> [Assigned task]
Restate verbatim the span of lines below between the line with "This screenshot has height=313, width=469." and the line with "Click the gray chevron arrow on the left", including those two lines, and only that span.

[Record excerpts Boundary: Start]

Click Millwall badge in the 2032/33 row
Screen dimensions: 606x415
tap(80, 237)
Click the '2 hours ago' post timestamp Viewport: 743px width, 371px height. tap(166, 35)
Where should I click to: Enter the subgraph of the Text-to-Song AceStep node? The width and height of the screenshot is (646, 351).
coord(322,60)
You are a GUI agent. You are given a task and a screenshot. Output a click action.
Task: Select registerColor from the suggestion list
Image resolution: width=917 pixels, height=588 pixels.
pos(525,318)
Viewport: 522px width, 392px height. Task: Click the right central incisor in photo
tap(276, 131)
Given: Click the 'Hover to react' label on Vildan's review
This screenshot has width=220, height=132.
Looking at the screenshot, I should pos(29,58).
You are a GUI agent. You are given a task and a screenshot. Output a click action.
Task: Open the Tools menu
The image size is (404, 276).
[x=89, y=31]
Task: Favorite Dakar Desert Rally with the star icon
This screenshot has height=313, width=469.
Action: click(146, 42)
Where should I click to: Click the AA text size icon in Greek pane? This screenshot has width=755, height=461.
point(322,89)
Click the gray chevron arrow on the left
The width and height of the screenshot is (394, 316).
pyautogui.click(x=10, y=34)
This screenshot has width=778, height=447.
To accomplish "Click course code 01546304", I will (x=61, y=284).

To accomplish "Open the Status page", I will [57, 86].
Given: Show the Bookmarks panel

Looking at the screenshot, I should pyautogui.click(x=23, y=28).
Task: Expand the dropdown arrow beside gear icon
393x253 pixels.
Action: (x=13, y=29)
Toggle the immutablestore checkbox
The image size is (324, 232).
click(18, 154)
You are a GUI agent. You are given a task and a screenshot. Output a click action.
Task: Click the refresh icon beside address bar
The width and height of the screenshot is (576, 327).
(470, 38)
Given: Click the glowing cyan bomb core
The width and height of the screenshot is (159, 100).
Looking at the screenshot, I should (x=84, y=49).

[Record excerpts Boundary: End]

> [Solution for this problem]
This screenshot has height=313, width=469.
Action: click(146, 42)
Where should I click to: Click the AA text size icon in Greek pane? This screenshot has width=755, height=461.
point(322,89)
Click the gray chevron arrow on the left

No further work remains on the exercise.